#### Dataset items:

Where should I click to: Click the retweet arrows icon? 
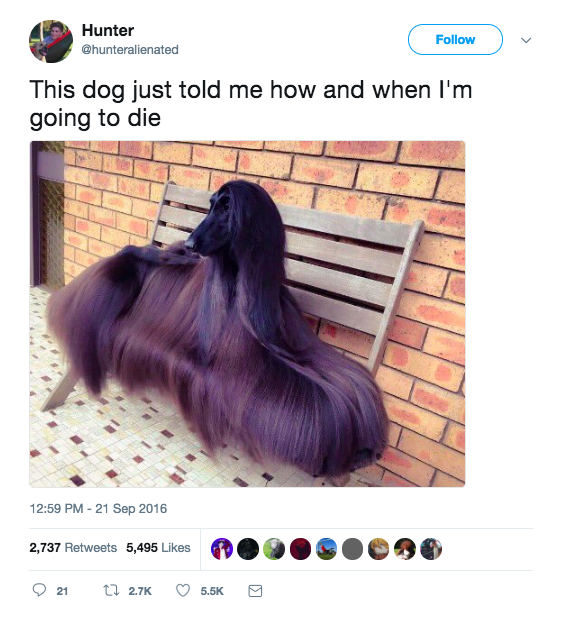click(111, 591)
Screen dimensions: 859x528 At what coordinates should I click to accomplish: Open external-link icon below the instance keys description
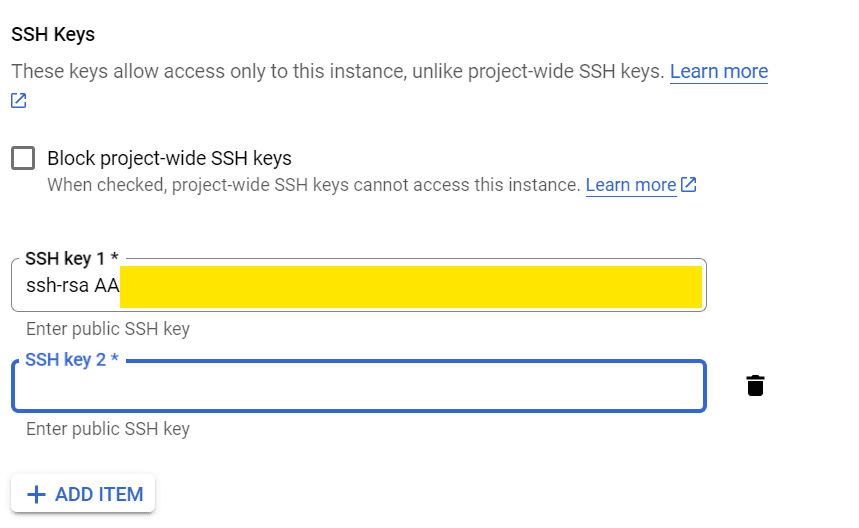(x=19, y=100)

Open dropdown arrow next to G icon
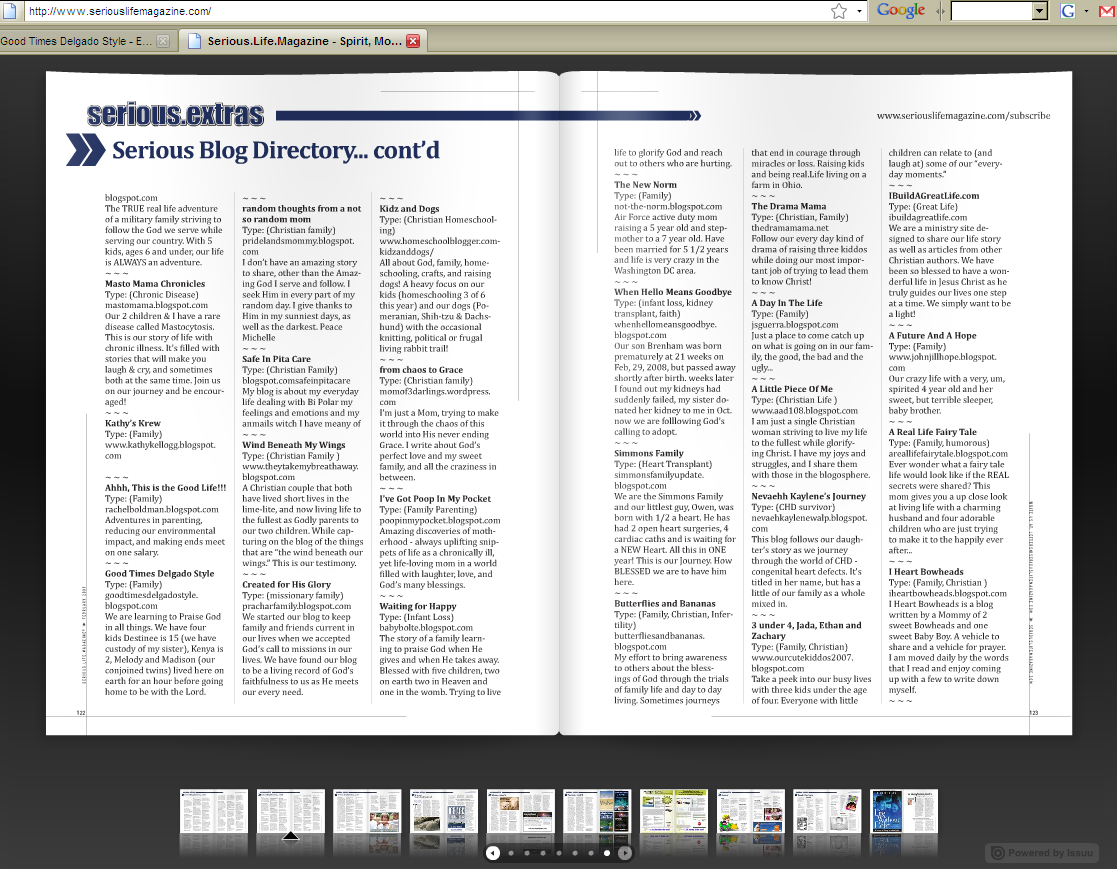pos(1086,11)
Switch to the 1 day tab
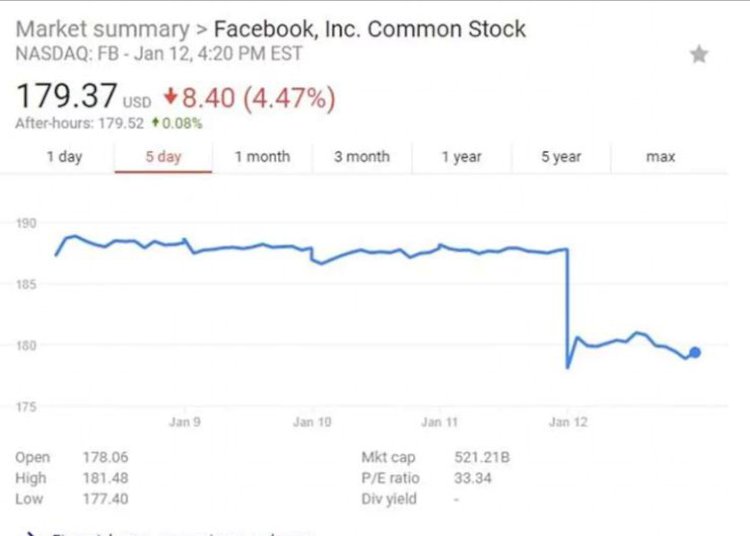750x536 pixels. pyautogui.click(x=65, y=157)
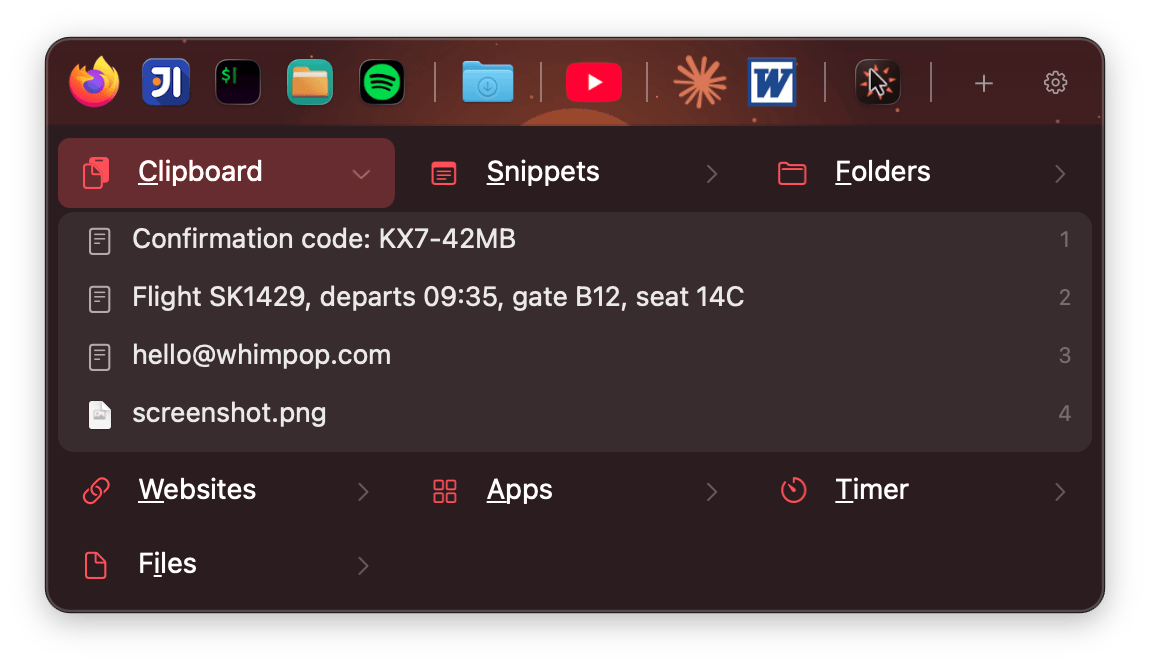Select the screenshot.png clipboard item

575,414
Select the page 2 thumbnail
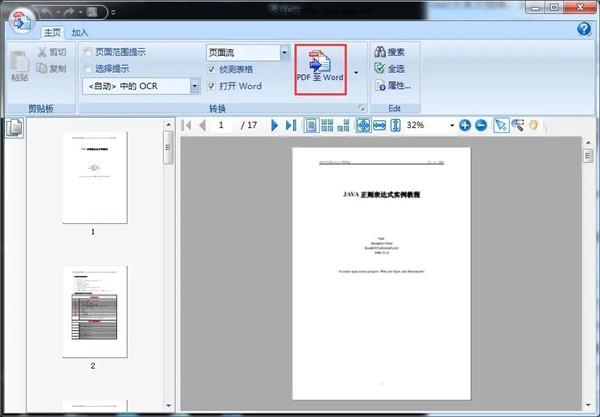Viewport: 600px width, 417px height. [x=93, y=311]

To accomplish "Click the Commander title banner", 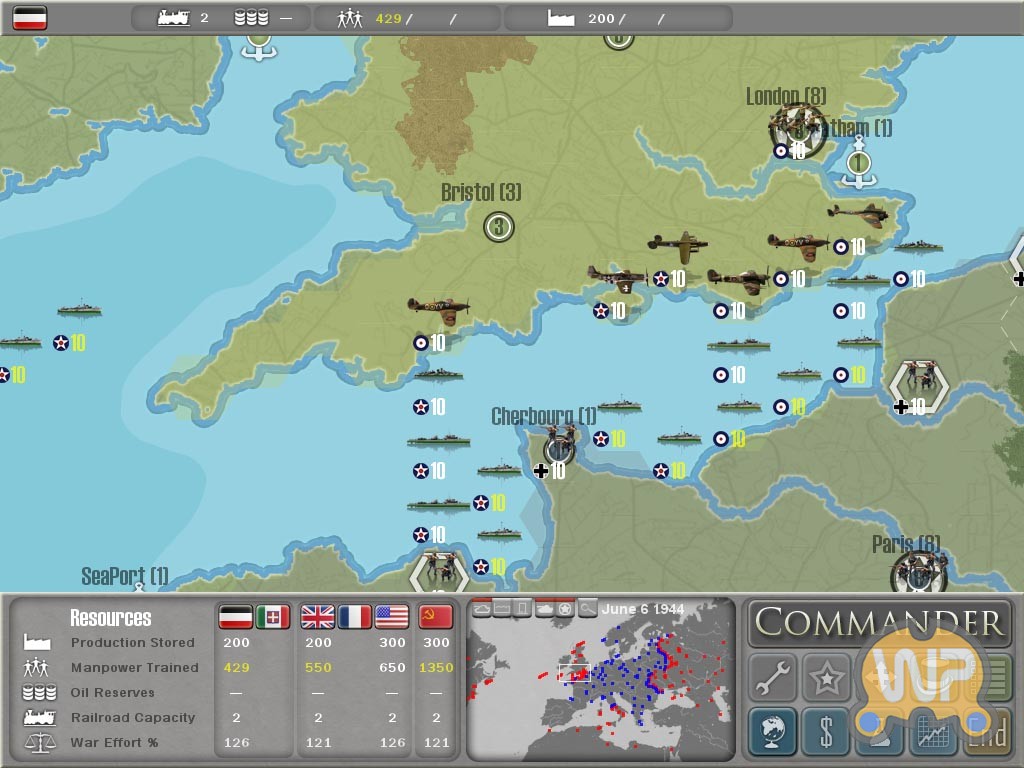I will 879,623.
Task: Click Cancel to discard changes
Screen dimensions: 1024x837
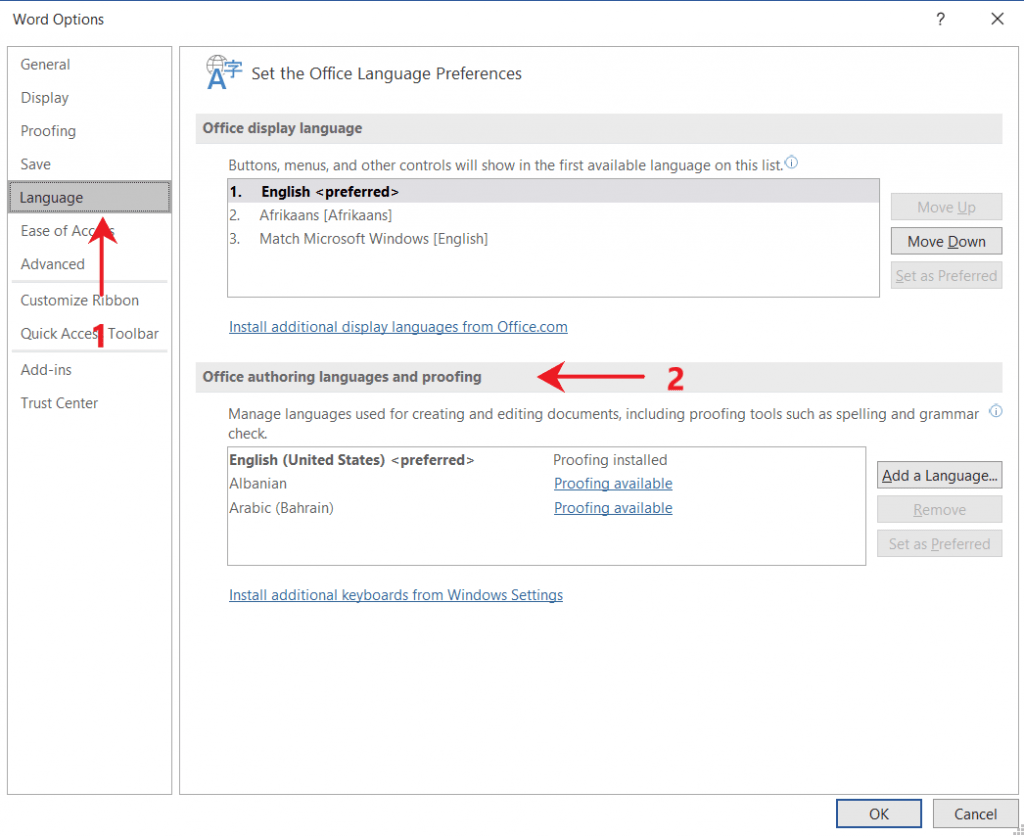Action: click(975, 813)
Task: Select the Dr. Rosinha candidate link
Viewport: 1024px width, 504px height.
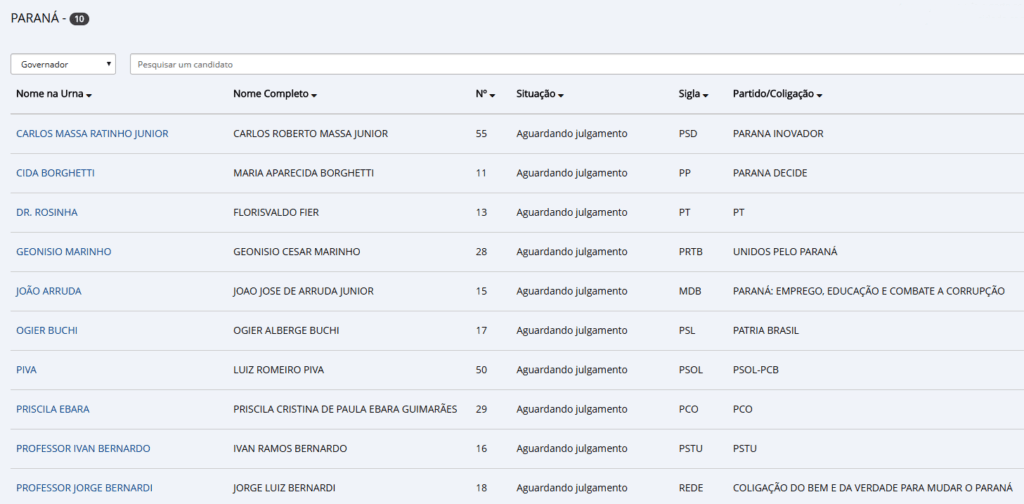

#### EXERCISE DETAILS:
Each line in the data that holds the string "Task" must be returned.

#### FINAL ANSWER:
Task: Click Cancel to discard changes
Task: Select the Dr. Rosinha candidate link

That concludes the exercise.